## Directions:
Print nothing but the lines from the start of the listing below through the line that contains "[siemens] (38, 656)". Do not include the pictures.

## Material for this task:

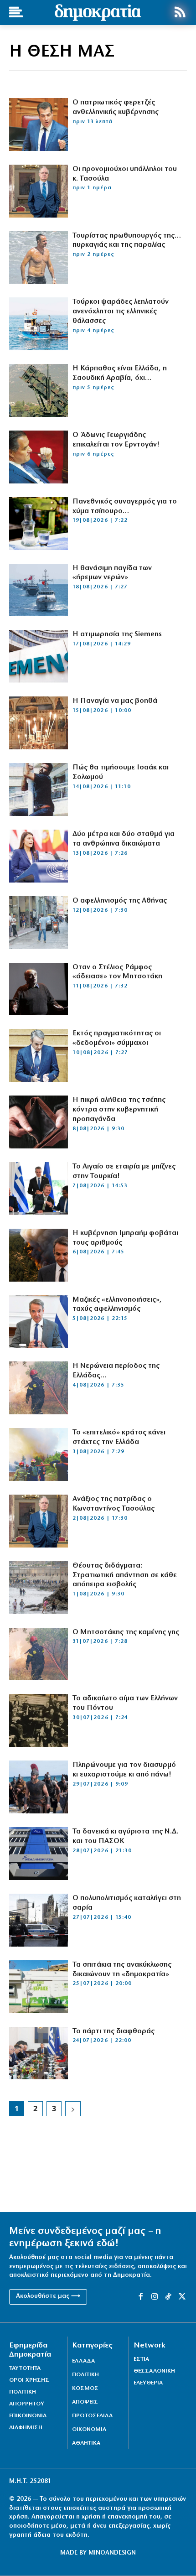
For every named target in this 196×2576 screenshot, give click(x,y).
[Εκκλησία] (38, 722)
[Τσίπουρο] (38, 523)
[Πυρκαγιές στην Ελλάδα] (38, 1454)
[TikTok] (168, 2296)
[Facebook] (140, 2296)
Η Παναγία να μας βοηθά (114, 701)
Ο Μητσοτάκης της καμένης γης (125, 1632)
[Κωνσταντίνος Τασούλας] (38, 191)
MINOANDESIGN (112, 2553)
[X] (182, 2296)
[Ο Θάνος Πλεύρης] (38, 124)
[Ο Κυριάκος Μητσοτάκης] (38, 1055)
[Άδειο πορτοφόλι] (38, 1122)
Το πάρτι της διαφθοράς (113, 2031)
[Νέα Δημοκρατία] (38, 1853)
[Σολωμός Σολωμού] (38, 789)
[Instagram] (154, 2296)
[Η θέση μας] (38, 1920)
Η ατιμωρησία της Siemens (117, 634)
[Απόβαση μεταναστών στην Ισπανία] (38, 1587)
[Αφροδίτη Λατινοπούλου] (38, 856)
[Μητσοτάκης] (38, 257)
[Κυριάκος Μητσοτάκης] (38, 1255)
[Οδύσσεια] (38, 1787)
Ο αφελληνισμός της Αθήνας (119, 900)
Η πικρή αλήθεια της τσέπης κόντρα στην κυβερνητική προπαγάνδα (118, 1109)
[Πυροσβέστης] (38, 1387)
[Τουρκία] (38, 590)
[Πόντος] (38, 1720)
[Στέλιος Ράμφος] (38, 989)
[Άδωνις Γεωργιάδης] (38, 457)
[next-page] (73, 2108)
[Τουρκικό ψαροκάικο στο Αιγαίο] (38, 323)
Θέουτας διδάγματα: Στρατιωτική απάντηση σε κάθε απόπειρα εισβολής (124, 1575)
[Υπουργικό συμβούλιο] (38, 2053)
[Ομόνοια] (38, 922)
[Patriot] (38, 390)
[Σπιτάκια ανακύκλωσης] (38, 1986)
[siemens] (38, 656)
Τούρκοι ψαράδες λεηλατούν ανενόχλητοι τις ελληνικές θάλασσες (120, 311)
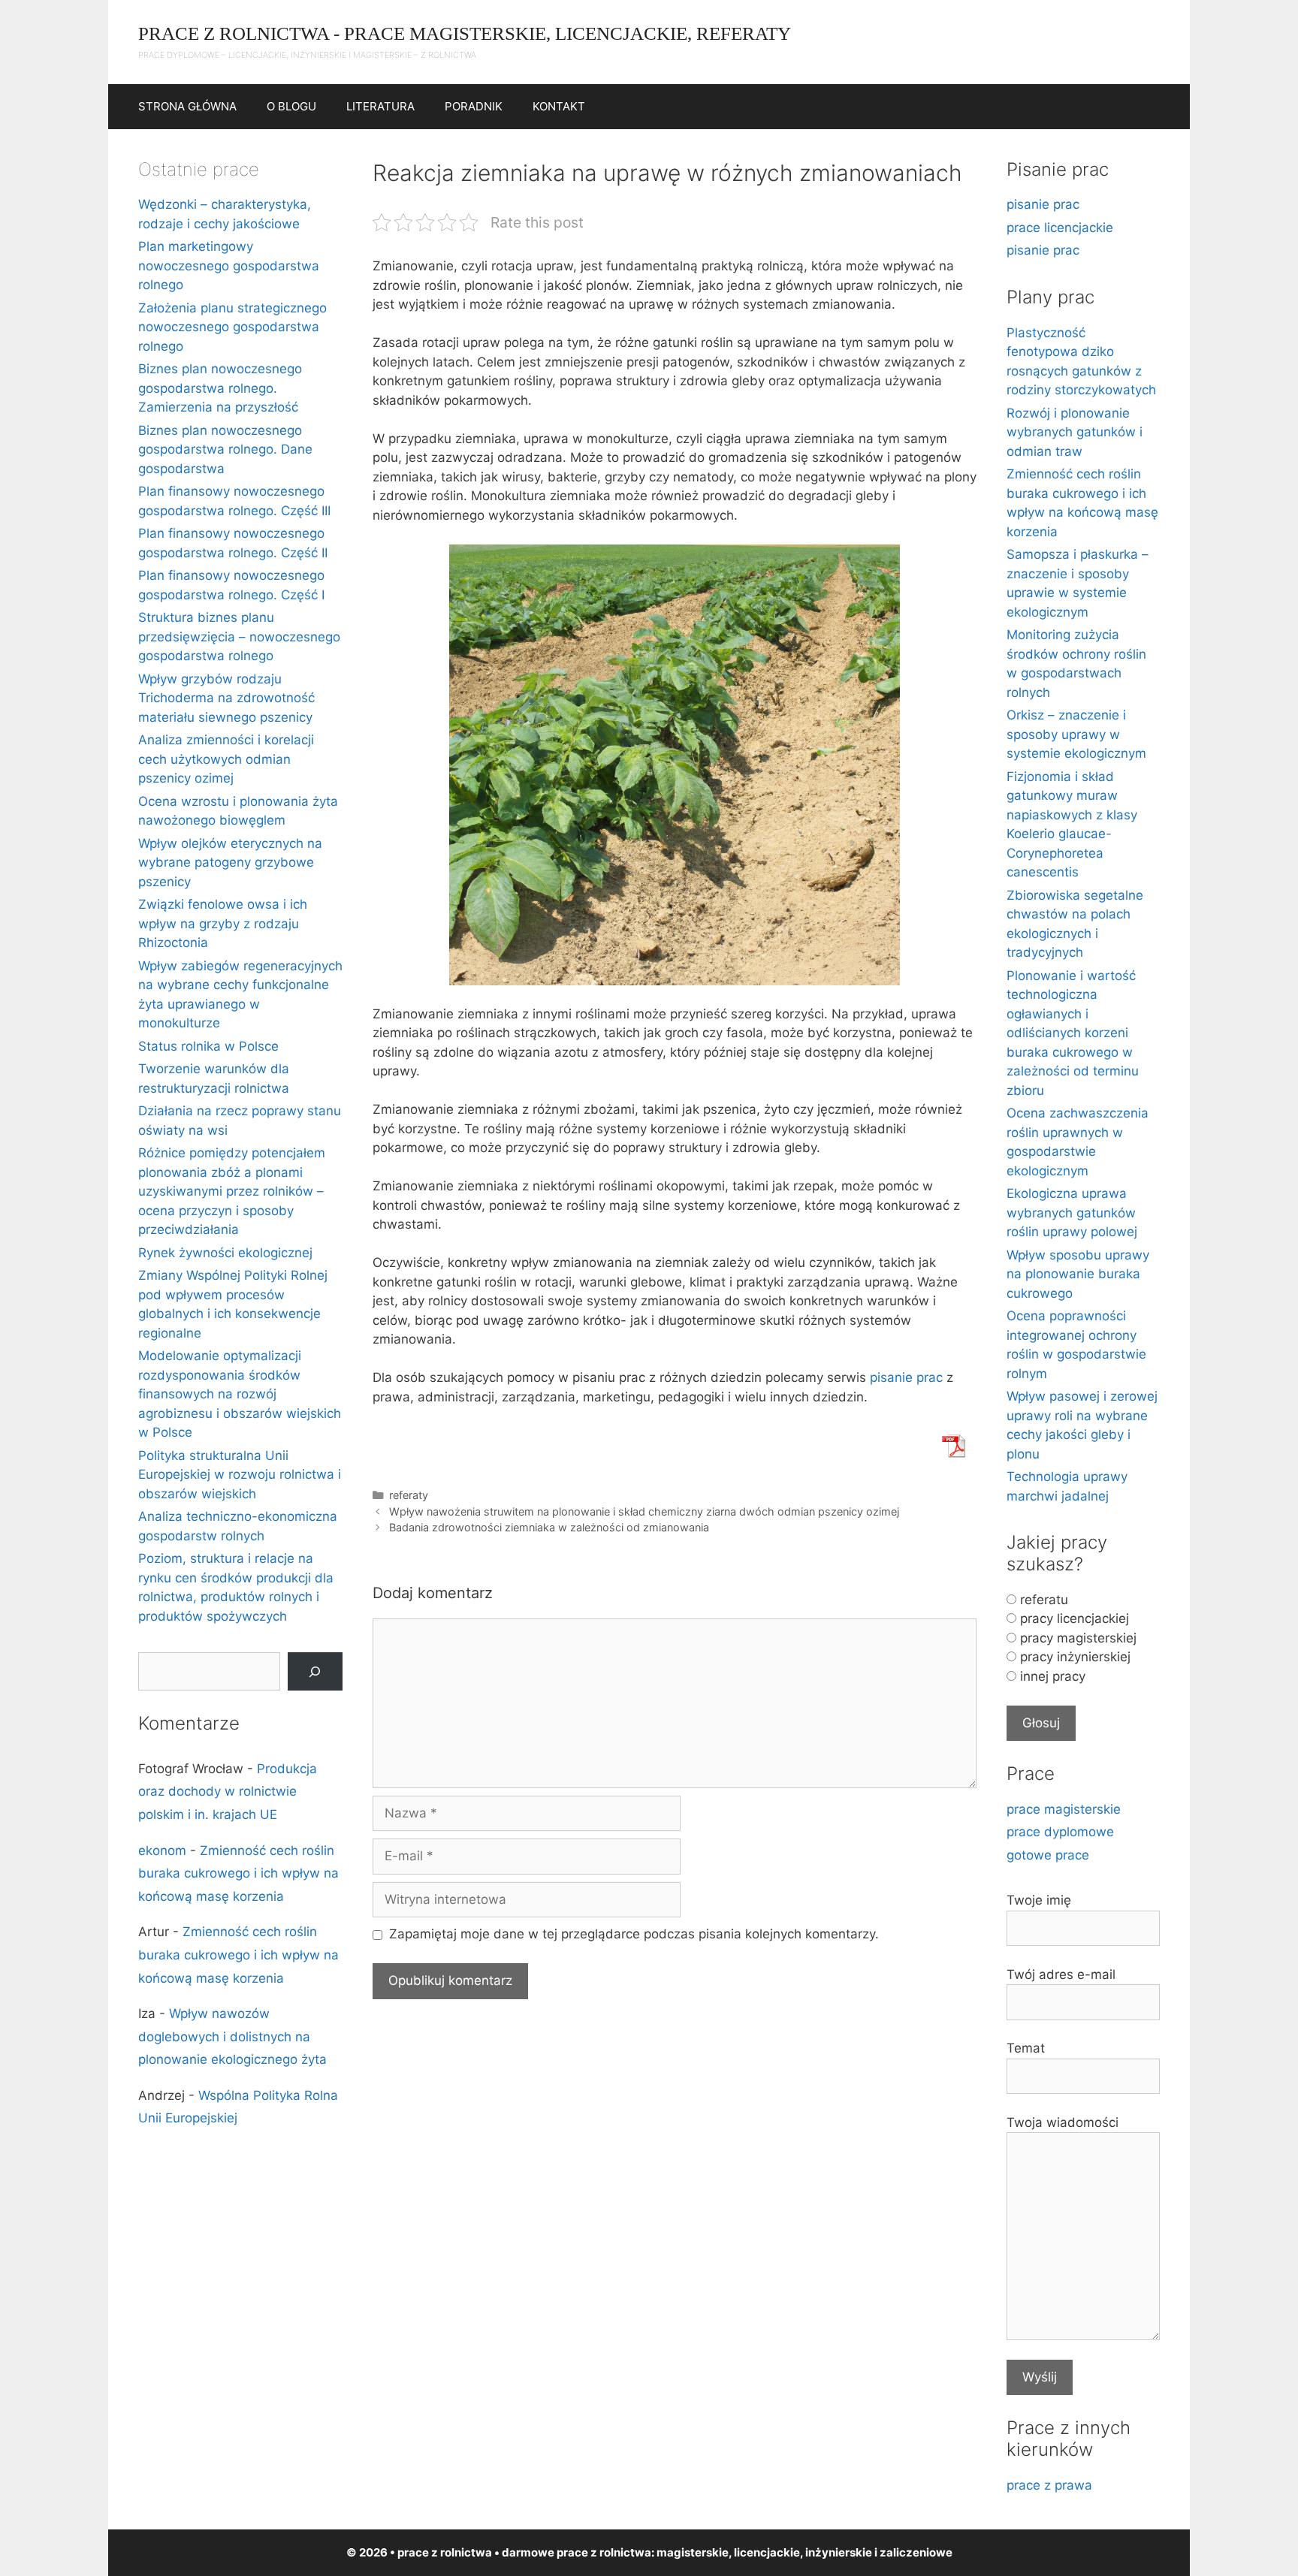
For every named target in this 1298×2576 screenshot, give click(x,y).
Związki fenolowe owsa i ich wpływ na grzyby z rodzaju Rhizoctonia (222, 923)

## Exercise answer:
For every named target in this 196×2576 screenshot, give click(x,y).
[Εκκλησία] (38, 722)
[Τσίπουρο] (38, 523)
[Πυρκαγιές στην Ελλάδα] (38, 1454)
[TikTok] (168, 2296)
[Facebook] (140, 2296)
Η Παναγία να μας βοηθά (114, 701)
Ο Μητσοτάκης της καμένης γης (125, 1632)
[Κωνσταντίνος Τασούλας] (38, 191)
MINOANDESIGN (112, 2553)
[X] (182, 2296)
[Ο Θάνος Πλεύρης] (38, 124)
[Ο Κυριάκος Μητσοτάκης] (38, 1055)
[Άδειο πορτοφόλι] (38, 1122)
Το πάρτι της διαφθοράς (113, 2031)
[Νέα Δημοκρατία] (38, 1853)
[Σολωμός Σολωμού] (38, 789)
[Instagram] (154, 2296)
[Η θέση μας] (38, 1920)
Η ατιμωρησία της Siemens (117, 634)
[Απόβαση μεταναστών στην Ισπανία] (38, 1587)
[Αφροδίτη Λατινοπούλου] (38, 856)
[Μητσοτάκης] (38, 257)
[Κυριάκος Μητσοτάκης] (38, 1255)
[Οδύσσεια] (38, 1787)
Ο αφελληνισμός της Αθήνας (119, 900)
Η πικρή αλήθεια της τσέπης κόντρα στην κυβερνητική προπαγάνδα (118, 1109)
[Πυροσβέστης] (38, 1387)
[Τουρκία] (38, 590)
[Πόντος] (38, 1720)
[Στέλιος Ράμφος] (38, 989)
[Άδωνις Γεωργιάδης] (38, 457)
[next-page] (73, 2108)
[Τουρκικό ψαροκάικο στο Αιγαίο] (38, 323)
Θέουτας διδάγματα: Στρατιωτική απάντηση σε κάθε απόπειρα εισβολής (124, 1575)
[Υπουργικό συμβούλιο] (38, 2053)
[Ομόνοια] (38, 922)
[Patriot] (38, 390)
[Σπιτάκια ανακύκλωσης] (38, 1986)
[siemens] (38, 656)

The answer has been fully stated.